MSFの術後ケア・センターでは、抗菌薬を適正に使うことを推進する他、感染予防対策(IPC)を導入。薬剤耐性感染症の影響を、最低限に食い止めようとしている。「センターに入院している患者の間で、多剤耐性感染症が広がらないようにすることが必要です」とIPCに関するMSFの顧問、アン・カルワーツは話す。こうした対策の中には、手洗いの徹底など、ごく簡単なものも含まれる。

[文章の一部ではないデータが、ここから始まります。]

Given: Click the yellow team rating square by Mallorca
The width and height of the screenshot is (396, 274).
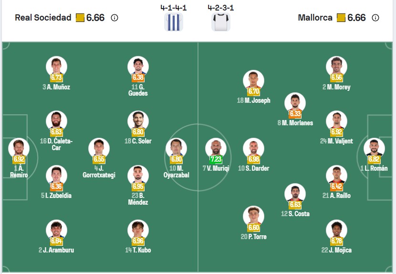Looking at the screenshot, I should pyautogui.click(x=341, y=18).
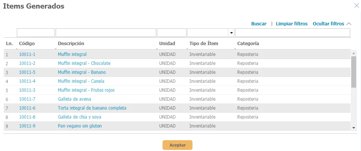Collapse filters with the chevron-up icon
This screenshot has height=151, width=361.
point(349,24)
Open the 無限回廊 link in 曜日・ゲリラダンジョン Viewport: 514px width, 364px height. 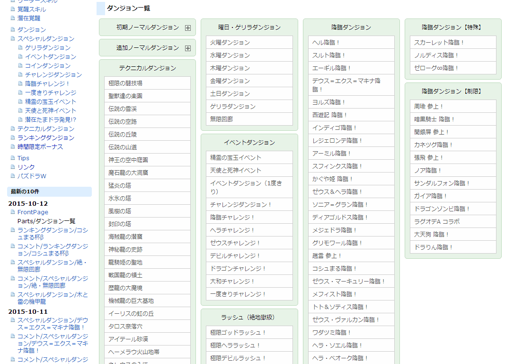tap(222, 119)
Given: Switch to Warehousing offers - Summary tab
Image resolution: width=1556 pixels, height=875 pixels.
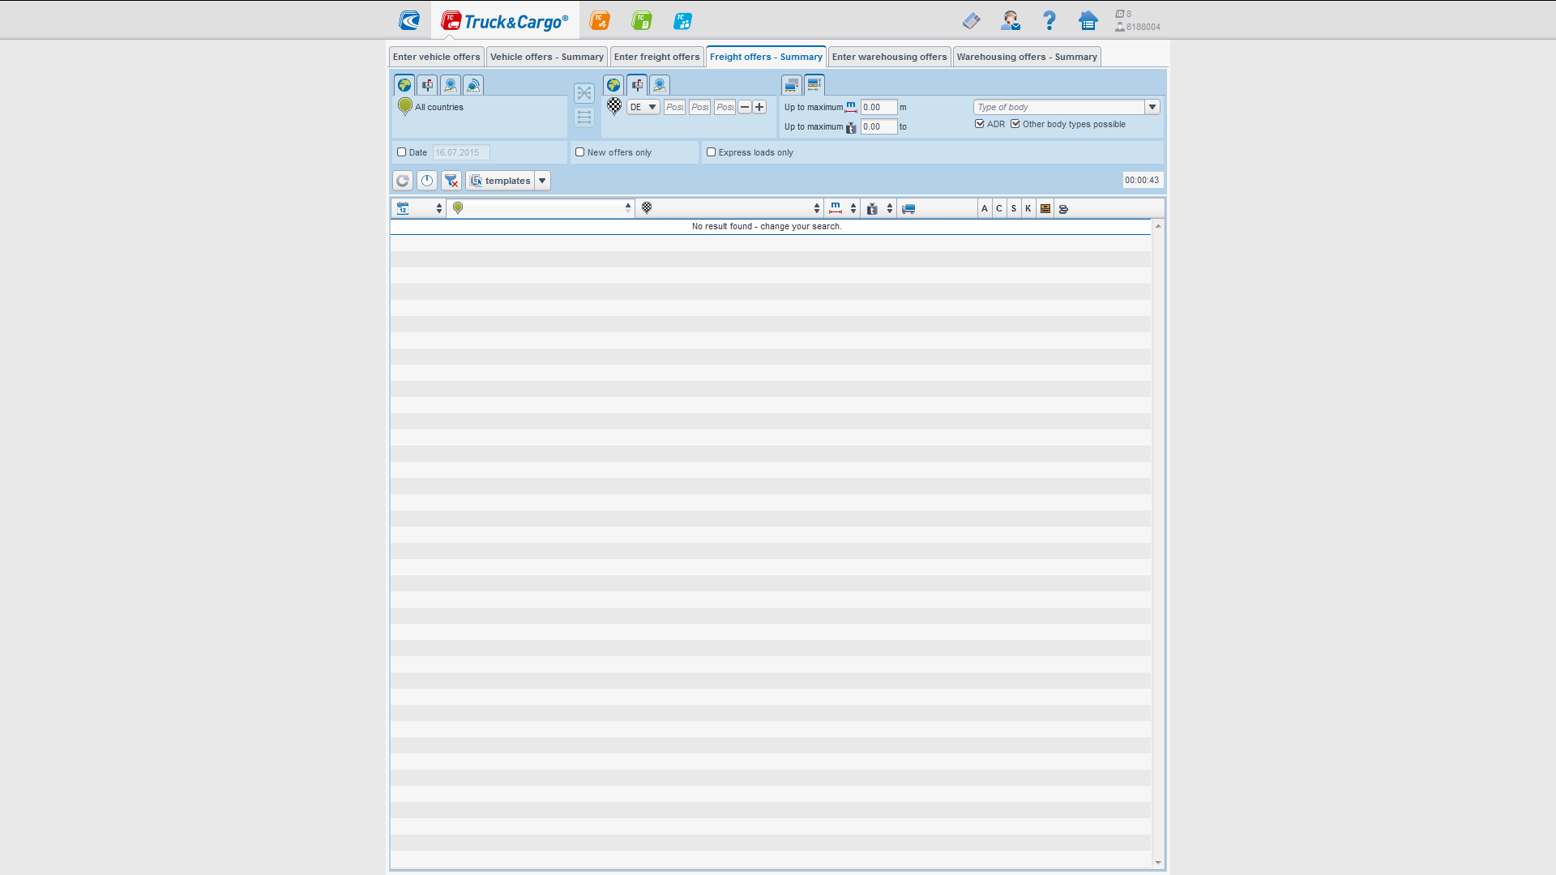Looking at the screenshot, I should 1027,57.
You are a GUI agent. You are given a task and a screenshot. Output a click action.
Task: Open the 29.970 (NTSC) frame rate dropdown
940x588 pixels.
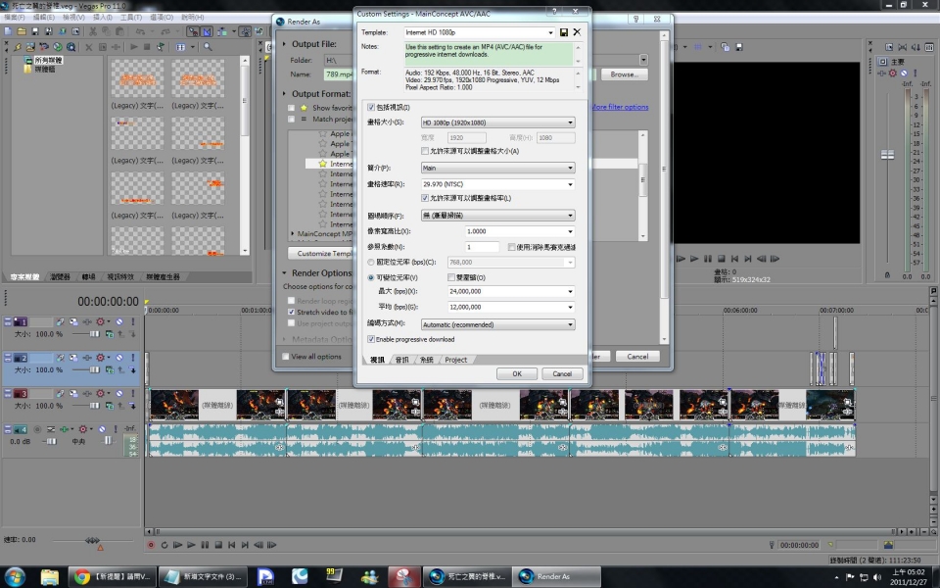(x=497, y=184)
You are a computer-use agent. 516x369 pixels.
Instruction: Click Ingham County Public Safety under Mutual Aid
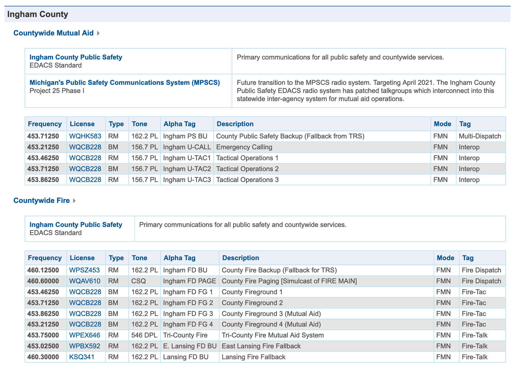click(76, 57)
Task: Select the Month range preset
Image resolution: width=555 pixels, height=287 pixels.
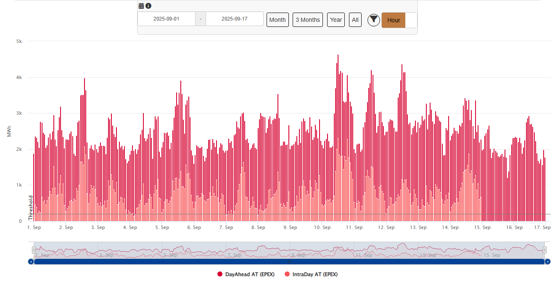Action: click(x=278, y=20)
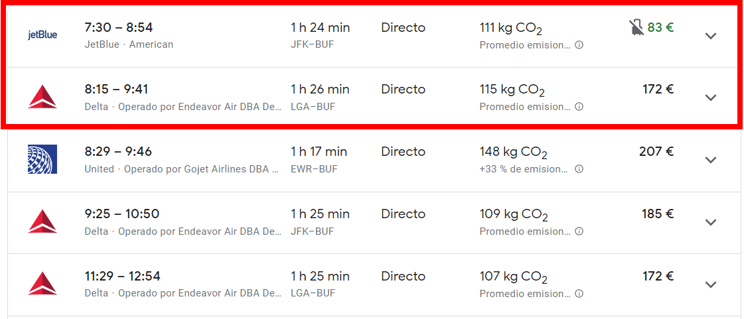This screenshot has height=319, width=744.
Task: Click the JetBlue airline logo
Action: [42, 36]
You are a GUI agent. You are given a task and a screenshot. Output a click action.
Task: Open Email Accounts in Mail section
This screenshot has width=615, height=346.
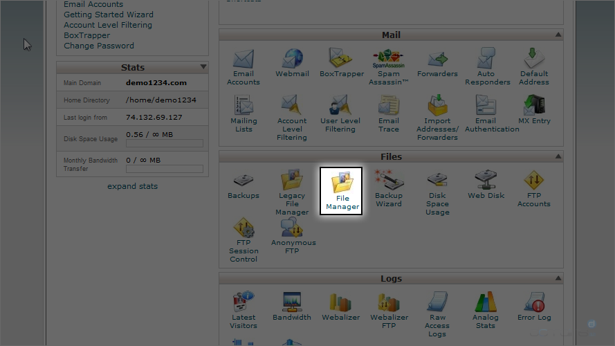243,67
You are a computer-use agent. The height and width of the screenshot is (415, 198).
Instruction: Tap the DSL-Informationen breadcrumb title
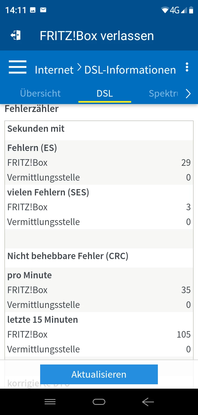coord(130,70)
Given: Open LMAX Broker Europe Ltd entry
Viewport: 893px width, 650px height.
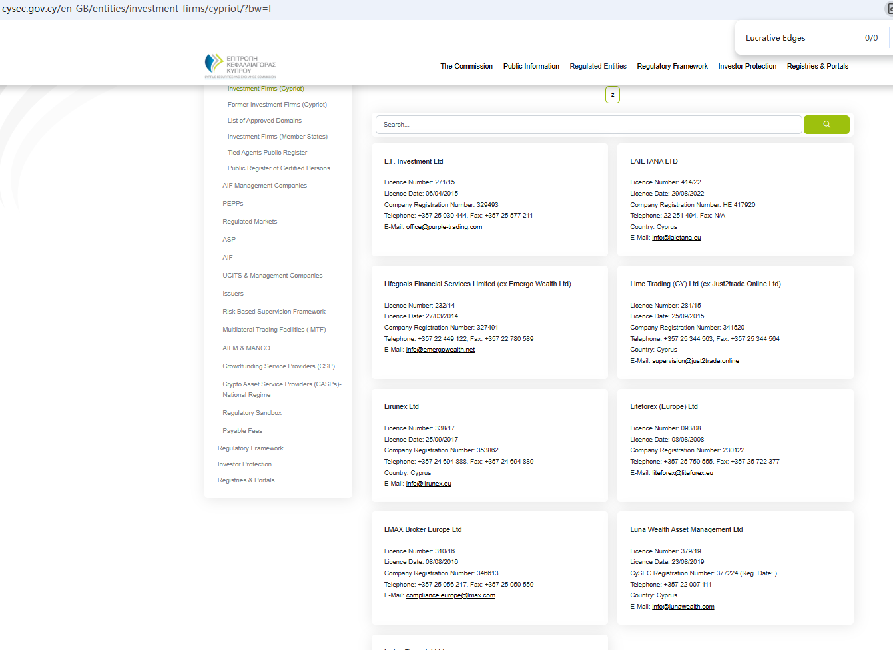Looking at the screenshot, I should point(423,530).
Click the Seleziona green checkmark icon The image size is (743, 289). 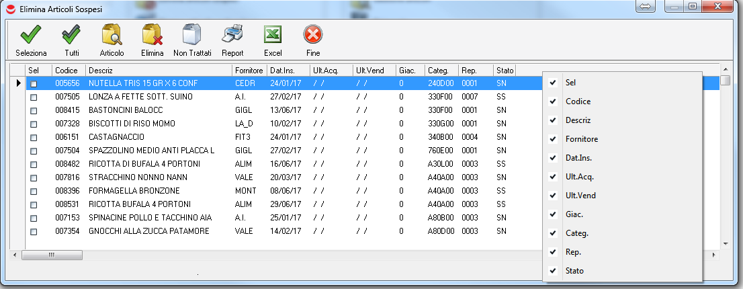point(31,34)
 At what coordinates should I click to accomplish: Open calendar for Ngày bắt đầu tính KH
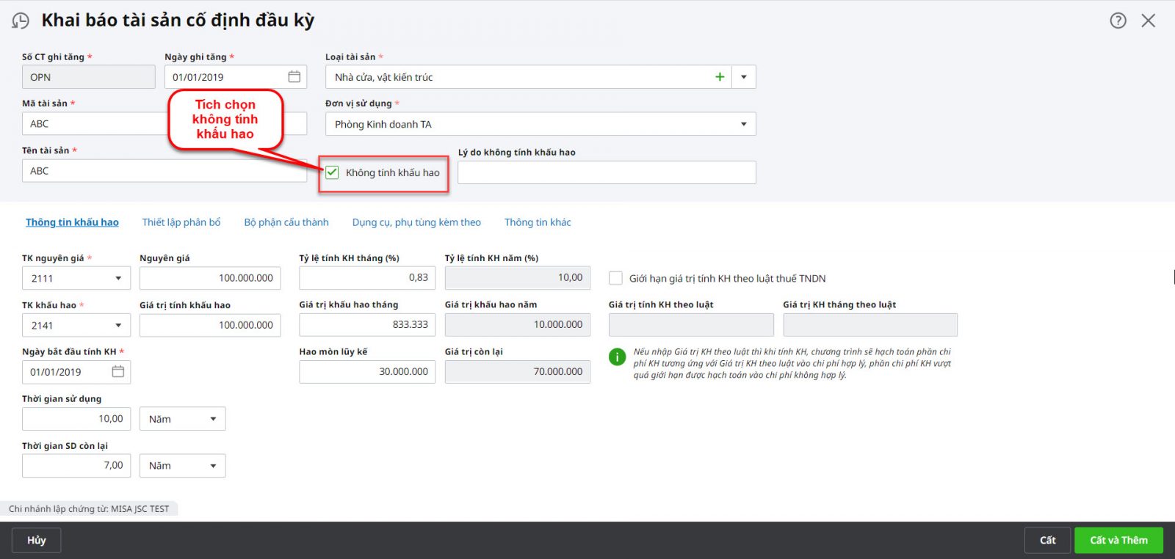click(118, 372)
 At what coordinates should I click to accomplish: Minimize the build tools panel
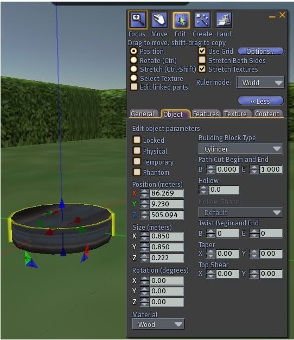click(272, 16)
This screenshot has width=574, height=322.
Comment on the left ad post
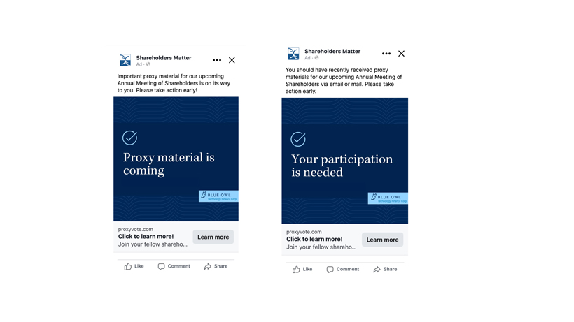(174, 266)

「手を清潔に保つことは、医療機関におけるIPC対策から感染拡大予防まで、最も大切なことの一つです」

他の患者らとの接触する機会を減らす対策も欠かせない。多剤耐性感染症患者には、間仕切りの少ない病棟ではなく、個室が与えられ、隔離される。他の患者や医療スタッフに病気をうつさないためだ。他にも、ゴム手袋やガウンなどの個別使用、患者の移送・移動の制限、患者の個室の清掃と定期消毒——などがある。

心理ケアと健康教育の大切さ

個室で隔離された薬剤耐性感染症患者は、心理的負担を得る可能性が大きくなる。「他の患者らとの接触を防いでいる患者らの中には、他の患者よりも大きい不安や怒りなどを感じ、うつ状態になっています。患者の多くはショッキングな出来事を経験している上に、隔離されたことで、考える時間ができるからです」とMSFの心理療法士、オリヴェラ・ノバコビッチは話す。

「患者の年齢や学歴などに合わせて、個別の心理ケアプログラムを作っています。これにより、患者さんはどうして隔離されているか、また薬剤耐性とは何か分かるようになります。自然と治療法を守ってくれるようになるんですよ」

他にもMSFは、患者と、患者を支える介助者の間で、多剤耐性感染症を知ってもらう活動にも取り組む。